(Stored items)
────────────────────

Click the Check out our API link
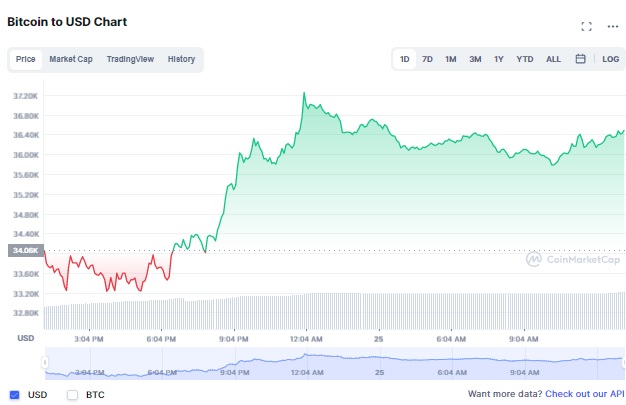Screen dimensions: 626x405 tap(584, 394)
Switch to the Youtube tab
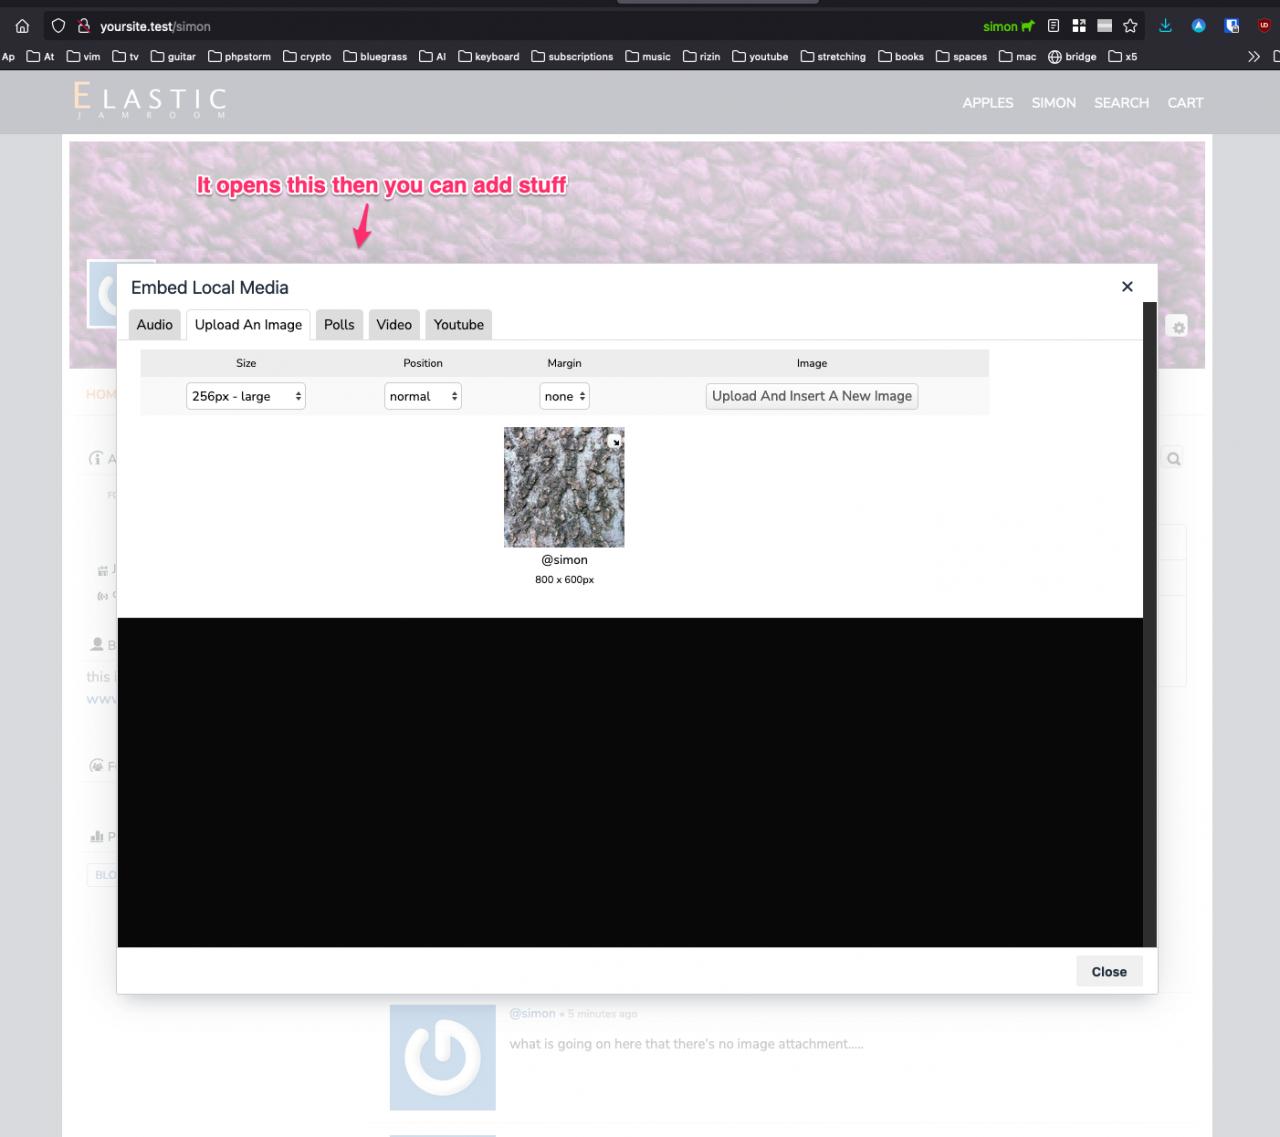 pos(458,325)
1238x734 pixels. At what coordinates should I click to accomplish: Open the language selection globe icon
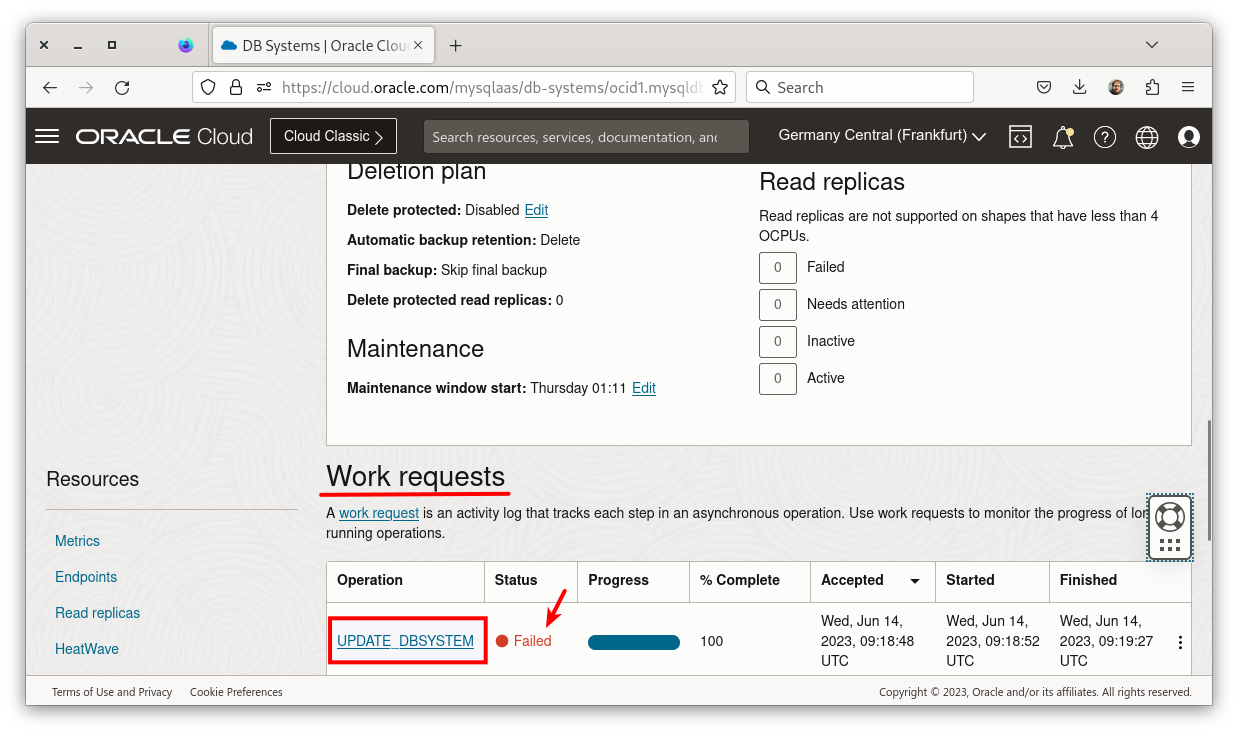tap(1146, 137)
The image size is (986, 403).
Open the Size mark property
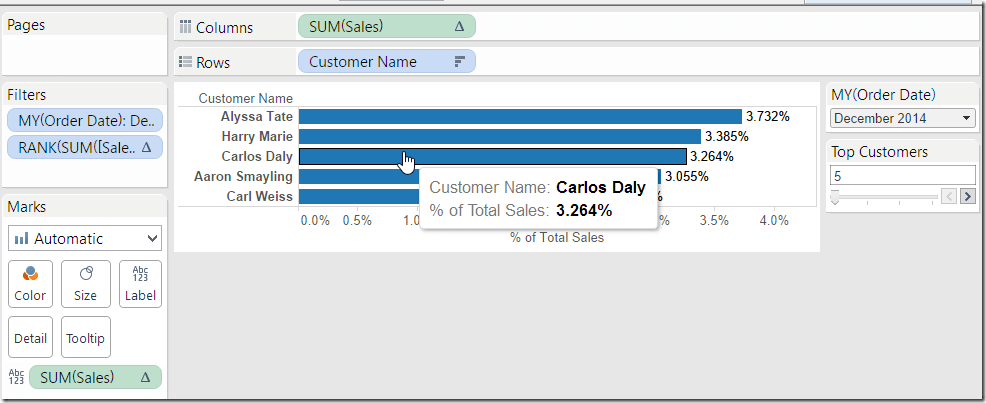(85, 283)
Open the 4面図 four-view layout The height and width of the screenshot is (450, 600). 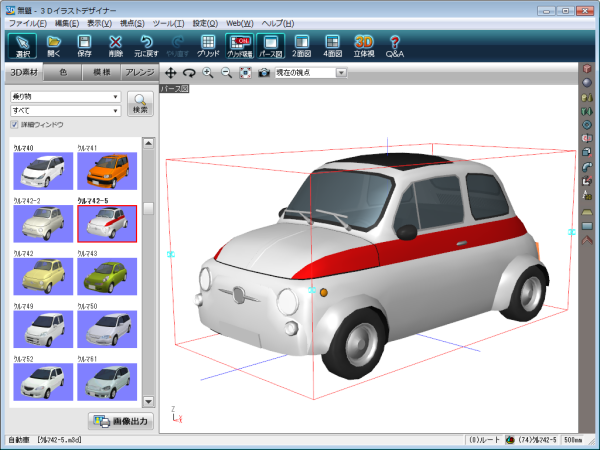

────────────────────

» TASK DETAILS
Transcribe exactly, and only, the lines from the one with "Open the Size mark property" through the final line of the data above. The pictures stay out.

» COMPLETED EXERCISE
Open the Size mark property
(85, 283)
Open the 4面図 four-view layout The height and width of the screenshot is (450, 600). 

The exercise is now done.